Today, without the demands of her former position at SDWI, Reeves is busy reinventing herself. She recently had a piece selected for Frozen Moment, an anthology due for release in 2011; is developing an increased online presence, creating a 12-week course based on her book; and, after decades of pouring her energy into building a community for writers, finally has the gift of time and is using it to focus on a novel.
She continues to teach and co-leads a twice-weekly drop-in writing group where she can’t help but be the example that living her mantra (“Practice! Practice! Practice!”) pays off— the quality of work Reeves produces in 17-minutes of free form writing is inspiring.

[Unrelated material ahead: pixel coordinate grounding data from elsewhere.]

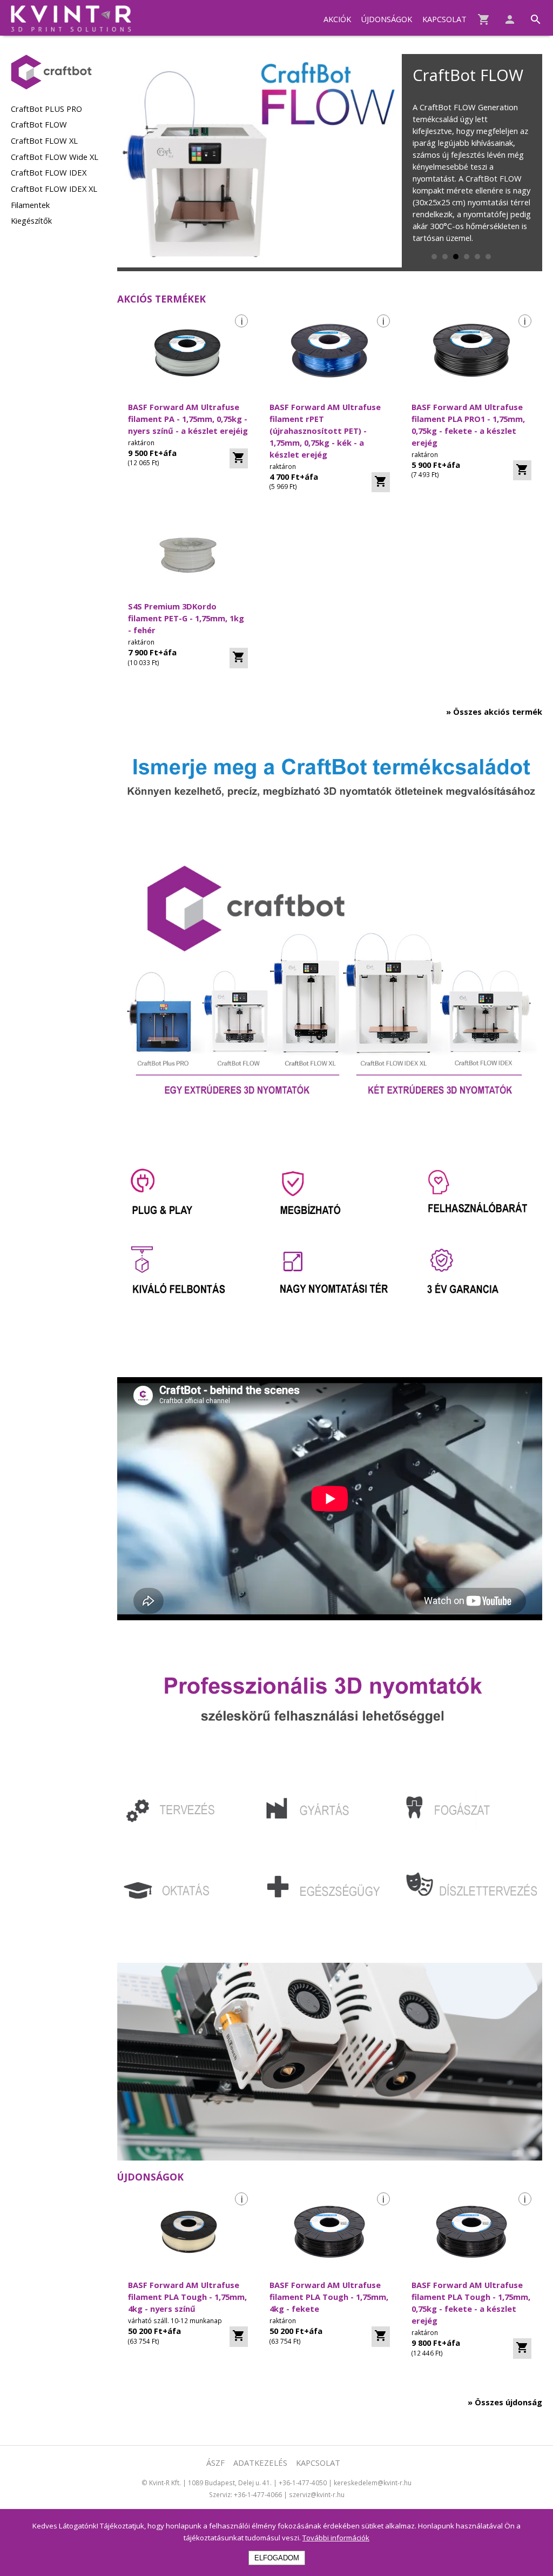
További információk (335, 2538)
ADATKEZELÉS (260, 2462)
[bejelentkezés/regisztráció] (504, 17)
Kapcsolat (444, 19)
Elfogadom (276, 2558)
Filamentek (30, 204)
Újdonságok (386, 19)
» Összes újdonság (505, 2402)
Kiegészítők (31, 220)
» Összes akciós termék (494, 711)
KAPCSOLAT (318, 2462)
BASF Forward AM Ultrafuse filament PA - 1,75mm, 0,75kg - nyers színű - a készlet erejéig (188, 418)
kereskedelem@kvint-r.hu (373, 2482)
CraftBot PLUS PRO (46, 108)
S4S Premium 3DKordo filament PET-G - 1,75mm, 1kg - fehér (186, 618)
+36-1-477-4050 (303, 2482)
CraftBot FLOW (39, 124)
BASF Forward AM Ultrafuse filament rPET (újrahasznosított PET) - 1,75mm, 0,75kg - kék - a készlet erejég (325, 430)
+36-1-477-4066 (258, 2494)
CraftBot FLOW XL (44, 140)
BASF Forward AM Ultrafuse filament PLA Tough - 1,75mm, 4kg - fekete (328, 2296)
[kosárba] (239, 458)
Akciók (337, 19)
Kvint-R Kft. (165, 2482)
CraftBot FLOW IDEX (48, 172)
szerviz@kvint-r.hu (317, 2494)
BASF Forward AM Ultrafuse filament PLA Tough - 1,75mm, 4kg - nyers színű (187, 2296)
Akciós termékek (161, 298)
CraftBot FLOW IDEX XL (54, 188)
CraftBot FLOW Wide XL (54, 156)
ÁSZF (215, 2462)
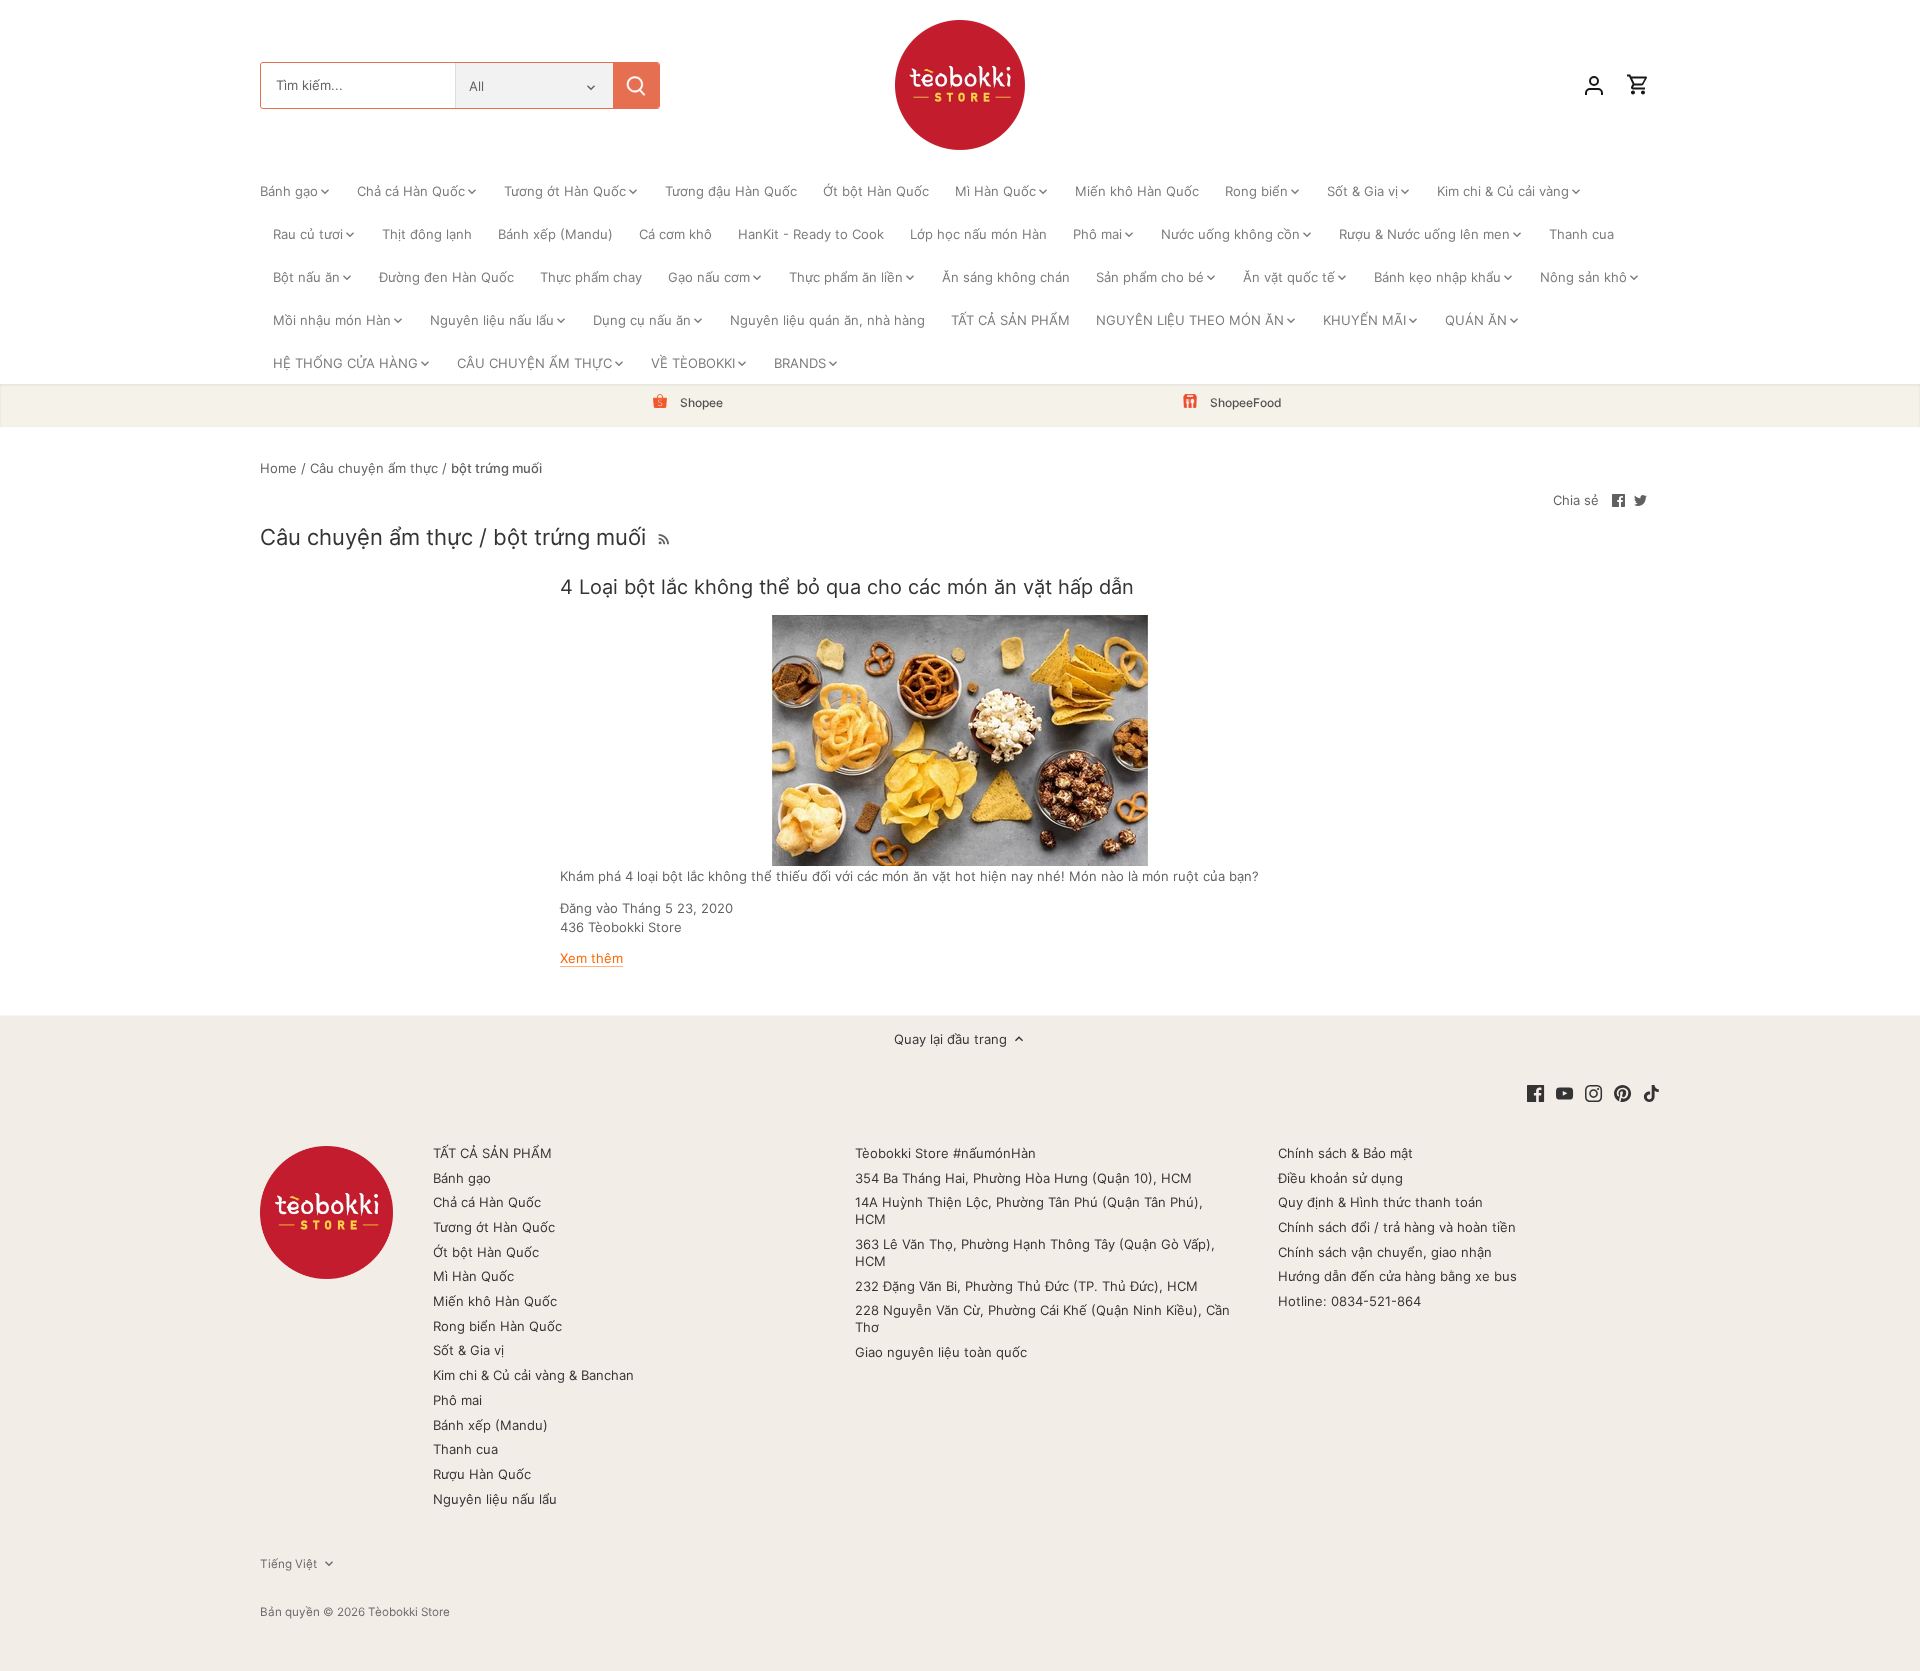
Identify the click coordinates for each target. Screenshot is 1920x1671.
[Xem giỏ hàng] (1638, 85)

Perhaps the biggest hurdle Reeves’ books and how-to workshops help people get over is recognizing writing as a craft rather than some kind of special gift with which only certain people are born. She says simple steps like avoiding clichés, using better verbs and setting a scene can quickly improve almost anybody’s writing.
“I think a teacher can teach these things,” Reeves says.